Frodsham Castle was in the market town of Frodsham, Cheshire, England.

Initially it served a military purpose, it then became a manor house and a gaol. After being damaged in the Civil War it was replaced by new house, Park Place.

==Location==
The castle stood on rising ground at the foot of Overton Hill at the western end of the town of Frodsham and guarded the narrow pass between Frodsham Marsh and the hill.

==History==
It is likely that the castle was built by Hugh Lupus, Earl of Chester around 1070. This was probably a timber structure which completely collapsed during the 14th century. A new castle was built on the site which was occupied by the bailiff who administered the site on behalf of the Lord of the manor, who was usually the Earl of Chester or the sovereign. It is thought that the building was more a fortified manor house than a castle because there is evidence of only minimal fortification and there is no record of any attempt to obtain permission to crenellate. Nevertheless, the walls had "enormous thickness". It later became the gaol of the Manor.
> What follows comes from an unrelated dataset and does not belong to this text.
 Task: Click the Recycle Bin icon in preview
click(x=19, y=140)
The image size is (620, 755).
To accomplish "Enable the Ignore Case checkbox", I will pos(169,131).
In the early 17th century Sir Thomas Savage of Clifton purchased from the Crown the Manor, the Lordship and the Castle of Frodsham; these had previously belonged to the Frodsham family. Sir Thomas died in 1635 to be succeeded by his son, John, who four years later inherited the title of Earl Rivers. During the Civil War, John Savage was living in the nearby mansion of Rocksavage. He was a Royalist and his house was damaged by Parliamentary forces. He died in Frodsham Castle in 1654 but while his corpse was still in the castle awaiting burial, the building was destroyed in a fire.
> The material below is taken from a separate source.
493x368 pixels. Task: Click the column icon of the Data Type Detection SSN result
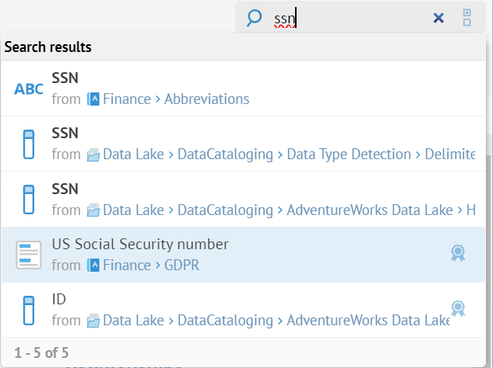(x=29, y=144)
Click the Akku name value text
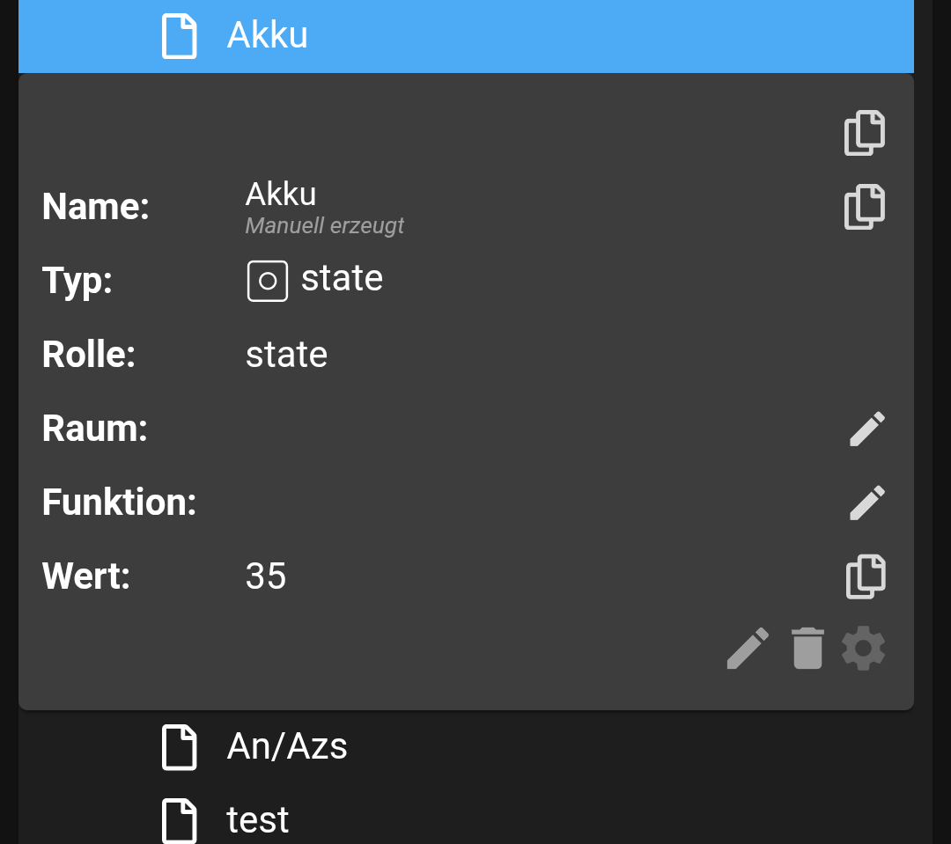The height and width of the screenshot is (844, 951). click(280, 194)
The ruins were bought by John Daniels of Daresbury and then in about 1750 by Daniel Ashley, a local solicitor. His son, Robert Wainwright Ashley, who was also a lawyer, demolished the ruins and built a house, Park Place. Part of the foundations of the castle formed the cellars of this house.

==Present state==
The site is now occupied by a larger house, Castle Park House which is owned and administered by Cheshire West and Chester Council.